▶ _Exercise description_
Repeat the entries in full. Each line must match exactly.

▶ _Exercise material_
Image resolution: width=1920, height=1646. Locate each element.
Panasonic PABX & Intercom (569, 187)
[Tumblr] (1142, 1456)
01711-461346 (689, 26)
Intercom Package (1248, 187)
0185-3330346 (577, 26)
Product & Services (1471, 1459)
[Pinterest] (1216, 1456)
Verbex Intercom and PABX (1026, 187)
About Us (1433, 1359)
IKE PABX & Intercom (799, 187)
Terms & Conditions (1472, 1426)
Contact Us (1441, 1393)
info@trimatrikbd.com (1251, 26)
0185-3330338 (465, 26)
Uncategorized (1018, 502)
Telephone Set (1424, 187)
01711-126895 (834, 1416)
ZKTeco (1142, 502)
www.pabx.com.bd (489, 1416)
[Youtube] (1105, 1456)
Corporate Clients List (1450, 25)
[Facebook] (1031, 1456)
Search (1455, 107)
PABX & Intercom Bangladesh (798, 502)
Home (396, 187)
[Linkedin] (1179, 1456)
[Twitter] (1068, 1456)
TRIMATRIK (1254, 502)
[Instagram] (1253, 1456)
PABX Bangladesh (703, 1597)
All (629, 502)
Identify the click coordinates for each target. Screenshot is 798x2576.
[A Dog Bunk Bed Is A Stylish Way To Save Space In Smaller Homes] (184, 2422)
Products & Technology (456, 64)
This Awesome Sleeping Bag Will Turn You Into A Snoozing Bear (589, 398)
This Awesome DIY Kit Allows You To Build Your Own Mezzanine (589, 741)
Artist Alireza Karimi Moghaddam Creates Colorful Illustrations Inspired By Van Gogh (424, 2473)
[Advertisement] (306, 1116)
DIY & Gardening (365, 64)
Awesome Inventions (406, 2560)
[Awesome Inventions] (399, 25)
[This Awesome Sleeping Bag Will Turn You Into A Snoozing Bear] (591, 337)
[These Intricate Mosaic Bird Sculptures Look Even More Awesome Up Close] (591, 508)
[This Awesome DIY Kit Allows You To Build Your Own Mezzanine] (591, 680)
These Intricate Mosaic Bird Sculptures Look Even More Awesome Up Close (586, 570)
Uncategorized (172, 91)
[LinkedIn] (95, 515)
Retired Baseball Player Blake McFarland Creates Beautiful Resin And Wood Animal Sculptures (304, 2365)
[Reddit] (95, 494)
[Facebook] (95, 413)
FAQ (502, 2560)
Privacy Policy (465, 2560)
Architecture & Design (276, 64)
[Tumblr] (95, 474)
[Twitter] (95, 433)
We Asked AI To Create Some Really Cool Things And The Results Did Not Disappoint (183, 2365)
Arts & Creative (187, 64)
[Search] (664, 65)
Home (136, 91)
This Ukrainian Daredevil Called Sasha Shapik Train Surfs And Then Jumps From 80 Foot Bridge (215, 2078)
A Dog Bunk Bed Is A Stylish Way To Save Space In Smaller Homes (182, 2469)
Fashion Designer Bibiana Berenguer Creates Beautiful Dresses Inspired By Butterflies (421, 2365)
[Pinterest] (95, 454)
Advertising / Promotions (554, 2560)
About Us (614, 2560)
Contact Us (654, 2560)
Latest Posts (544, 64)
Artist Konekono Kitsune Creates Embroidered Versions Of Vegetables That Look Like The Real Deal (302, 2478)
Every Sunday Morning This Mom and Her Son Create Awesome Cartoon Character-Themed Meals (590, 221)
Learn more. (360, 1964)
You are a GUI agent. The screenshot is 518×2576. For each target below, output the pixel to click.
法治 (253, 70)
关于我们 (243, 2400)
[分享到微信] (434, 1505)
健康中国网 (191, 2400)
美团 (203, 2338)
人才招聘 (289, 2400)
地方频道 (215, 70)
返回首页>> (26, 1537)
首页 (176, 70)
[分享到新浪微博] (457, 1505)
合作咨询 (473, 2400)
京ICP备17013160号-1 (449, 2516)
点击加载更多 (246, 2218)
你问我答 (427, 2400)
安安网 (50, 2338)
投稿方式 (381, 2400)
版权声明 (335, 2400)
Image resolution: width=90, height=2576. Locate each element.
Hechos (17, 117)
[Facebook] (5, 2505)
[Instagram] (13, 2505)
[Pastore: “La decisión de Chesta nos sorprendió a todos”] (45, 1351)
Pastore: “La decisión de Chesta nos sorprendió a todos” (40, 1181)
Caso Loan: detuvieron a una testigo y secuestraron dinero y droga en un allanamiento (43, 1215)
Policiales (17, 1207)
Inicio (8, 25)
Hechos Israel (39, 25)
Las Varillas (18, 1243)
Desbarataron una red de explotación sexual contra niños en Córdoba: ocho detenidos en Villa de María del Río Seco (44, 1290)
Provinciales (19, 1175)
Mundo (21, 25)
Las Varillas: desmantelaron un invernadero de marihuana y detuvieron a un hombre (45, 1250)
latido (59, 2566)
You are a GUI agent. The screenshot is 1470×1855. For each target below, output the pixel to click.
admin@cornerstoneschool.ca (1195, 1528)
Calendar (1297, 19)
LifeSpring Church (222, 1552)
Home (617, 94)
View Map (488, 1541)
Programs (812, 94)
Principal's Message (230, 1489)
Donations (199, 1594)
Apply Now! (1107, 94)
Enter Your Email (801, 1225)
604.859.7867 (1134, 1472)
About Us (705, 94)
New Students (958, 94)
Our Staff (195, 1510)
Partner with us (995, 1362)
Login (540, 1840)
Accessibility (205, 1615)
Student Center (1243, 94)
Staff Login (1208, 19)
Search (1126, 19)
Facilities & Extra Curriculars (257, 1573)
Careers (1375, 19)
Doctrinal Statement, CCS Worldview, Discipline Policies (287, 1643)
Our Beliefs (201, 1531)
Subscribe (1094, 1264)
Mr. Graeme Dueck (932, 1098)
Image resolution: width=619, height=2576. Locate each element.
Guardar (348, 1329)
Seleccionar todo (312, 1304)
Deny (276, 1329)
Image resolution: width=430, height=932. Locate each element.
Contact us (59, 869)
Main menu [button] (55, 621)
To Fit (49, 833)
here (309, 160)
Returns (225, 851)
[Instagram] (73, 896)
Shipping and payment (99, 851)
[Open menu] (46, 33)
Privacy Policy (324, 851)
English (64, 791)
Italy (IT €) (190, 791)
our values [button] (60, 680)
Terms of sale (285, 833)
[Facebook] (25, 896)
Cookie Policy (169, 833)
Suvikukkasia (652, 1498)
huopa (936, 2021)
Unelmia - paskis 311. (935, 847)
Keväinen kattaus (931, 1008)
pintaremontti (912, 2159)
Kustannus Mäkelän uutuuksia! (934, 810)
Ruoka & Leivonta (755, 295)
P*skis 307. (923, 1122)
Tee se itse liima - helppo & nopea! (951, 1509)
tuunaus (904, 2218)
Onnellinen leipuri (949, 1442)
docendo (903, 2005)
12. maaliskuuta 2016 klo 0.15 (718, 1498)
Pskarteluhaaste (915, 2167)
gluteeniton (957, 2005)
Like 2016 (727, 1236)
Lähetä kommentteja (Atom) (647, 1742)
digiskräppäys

▶ _Response to this task_
Image resolution: width=1920, height=1646. Locate each element.
Panasonic PABX & Intercom (569, 187)
[Tumblr] (1142, 1456)
01711-461346 (689, 26)
Intercom Package (1248, 187)
0185-3330346 (577, 26)
Product & Services (1471, 1459)
[Pinterest] (1216, 1456)
Verbex Intercom and PABX (1026, 187)
About Us (1433, 1359)
IKE PABX & Intercom (799, 187)
Terms & Conditions (1472, 1426)
Contact Us (1441, 1393)
info@trimatrikbd.com (1251, 26)
0185-3330338 (465, 26)
Uncategorized (1018, 502)
Telephone Set (1424, 187)
01711-126895 (834, 1416)
ZKTeco (1142, 502)
www.pabx.com.bd (489, 1416)
[Youtube] (1105, 1456)
Corporate Clients List (1450, 25)
[Facebook] (1031, 1456)
Search (1455, 107)
PABX & Intercom Bangladesh (798, 502)
Home (396, 187)
[Linkedin] (1179, 1456)
[Twitter] (1068, 1456)
TRIMATRIK (1254, 502)
[Instagram] (1253, 1456)
PABX Bangladesh (703, 1597)
All (629, 502)
Identify the click coordinates for each target. Screenshot is 798x2576.
[A Dog Bunk Bed Is A Stylish Way To Save Space In Smaller Homes] (184, 2422)
Products & Technology (456, 64)
This Awesome Sleeping Bag Will Turn You Into A Snoozing Bear (589, 398)
This Awesome DIY Kit Allows You To Build Your Own Mezzanine (589, 741)
Artist Alireza Karimi Moghaddam Creates Colorful Illustrations Inspired By Van Gogh (424, 2473)
[Advertisement] (306, 1116)
DIY & Gardening (365, 64)
Awesome Inventions (406, 2560)
[Awesome Inventions] (399, 25)
[This Awesome Sleeping Bag Will Turn You Into A Snoozing Bear] (591, 337)
[These Intricate Mosaic Bird Sculptures Look Even More Awesome Up Close] (591, 508)
[This Awesome DIY Kit Allows You To Build Your Own Mezzanine] (591, 680)
These Intricate Mosaic Bird Sculptures Look Even More Awesome Up Close (586, 570)
Uncategorized (172, 91)
[LinkedIn] (95, 515)
Retired Baseball Player Blake McFarland Creates Beautiful Resin And Wood Animal Sculptures (304, 2365)
[Reddit] (95, 494)
[Facebook] (95, 413)
FAQ (502, 2560)
Privacy Policy (465, 2560)
Architecture & Design (276, 64)
[Tumblr] (95, 474)
[Twitter] (95, 433)
We Asked AI To Create Some Really Cool Things And The Results Did Not Disappoint (183, 2365)
Arts & Creative (187, 64)
[Search] (664, 65)
Home (136, 91)
This Ukrainian Daredevil Called Sasha Shapik Train Surfs And Then Jumps From 80 Foot Bridge (215, 2078)
A Dog Bunk Bed Is A Stylish Way To Save Space In Smaller Homes (182, 2469)
Fashion Designer Bibiana Berenguer Creates Beautiful Dresses Inspired By Butterflies (421, 2365)
[Pinterest] (95, 454)
Advertising / Promotions (554, 2560)
About Us (614, 2560)
Contact Us (654, 2560)
Latest Posts (544, 64)
Artist Konekono Kitsune Creates Embroidered Versions Of Vegetables That Look Like The Real Deal (302, 2478)
Every Sunday Morning This Mom and Her Son Create Awesome Cartoon Character-Themed Meals (590, 221)
Learn more. (360, 1964)
You are a GUI agent. The screenshot is 518×2576. For each target below, output the pixel to click.
法治 (253, 70)
关于我们 (243, 2400)
[分享到微信] (434, 1505)
健康中国网 (191, 2400)
美团 (203, 2338)
人才招聘 (289, 2400)
地方频道 (215, 70)
返回首页>> (26, 1537)
首页 (176, 70)
[分享到新浪微博] (457, 1505)
合作咨询 (473, 2400)
京ICP备17013160号-1 (449, 2516)
点击加载更多 (246, 2218)
你问我答 (427, 2400)
安安网 (50, 2338)
投稿方式 (381, 2400)
版权声明 (335, 2400)
Image resolution: width=90, height=2576. Locate each element.
Hechos (17, 117)
[Facebook] (5, 2505)
[Instagram] (13, 2505)
[Pastore: “La decisión de Chesta nos sorprendió a todos”] (45, 1351)
Pastore: “La decisión de Chesta nos sorprendió a todos” (40, 1181)
Caso Loan: detuvieron a una testigo y secuestraron dinero y droga en un allanamiento (43, 1215)
Policiales (17, 1207)
Inicio (8, 25)
Hechos Israel (39, 25)
Las Varillas (18, 1243)
Desbarataron una red de explotación sexual contra niños en Córdoba: ocho detenidos en Villa de María del Río Seco (44, 1290)
Provinciales (19, 1175)
Mundo (21, 25)
Las Varillas: desmantelaron un invernadero de marihuana y detuvieron a un hombre (45, 1250)
latido (59, 2566)
You are a GUI agent. The screenshot is 1470×1855. For each target below, output the pixel to click.
admin@cornerstoneschool.ca (1195, 1528)
Calendar (1297, 19)
LifeSpring Church (222, 1552)
Home (617, 94)
View Map (488, 1541)
Programs (812, 94)
Principal's Message (230, 1489)
Donations (199, 1594)
Apply Now! (1107, 94)
Enter Your Email (801, 1225)
604.859.7867 (1134, 1472)
About Us (705, 94)
New Students (958, 94)
Our Staff (195, 1510)
Partner with us (995, 1362)
Login (540, 1840)
Accessibility (205, 1615)
Student Center (1243, 94)
Staff Login (1208, 19)
Search (1126, 19)
Facilities & Extra Curriculars (257, 1573)
Careers (1375, 19)
Doctrinal Statement, CCS Worldview, Discipline Policies (287, 1643)
Our Beliefs (201, 1531)
Subscribe (1094, 1264)
Mr. Graeme Dueck (932, 1098)
Image resolution: width=619, height=2576. Locate each element.
Guardar (348, 1329)
Seleccionar todo (312, 1304)
Deny (276, 1329)
Image resolution: width=430, height=932. Locate each element.
Contact us (59, 869)
Main menu [button] (55, 621)
To Fit (49, 833)
here (309, 160)
Returns (225, 851)
[Instagram] (73, 896)
Shipping and payment (99, 851)
[Open menu] (46, 33)
Privacy Policy (324, 851)
English (64, 791)
Italy (IT €) (190, 791)
our values [button] (60, 680)
Terms of sale (285, 833)
[Facebook] (25, 896)
Cookie Policy (169, 833)
Suvikukkasia (652, 1498)
huopa (936, 2021)
Unelmia - paskis 311. (935, 847)
Keväinen kattaus (931, 1008)
pintaremontti (912, 2159)
Kustannus Mäkelän uutuuksia! (934, 810)
Ruoka & Leivonta (755, 295)
P*skis 307. (923, 1122)
Tee se itse liima - helppo & nopea! (951, 1509)
tuunaus (904, 2218)
Onnellinen leipuri (949, 1442)
docendo (903, 2005)
12. maaliskuuta 2016 klo 0.15 (718, 1498)
Pskarteluhaaste (915, 2167)
gluteeniton (957, 2005)
Like 2016 (727, 1236)
Lähetä kommentteja (Atom) (647, 1742)
digiskräppäys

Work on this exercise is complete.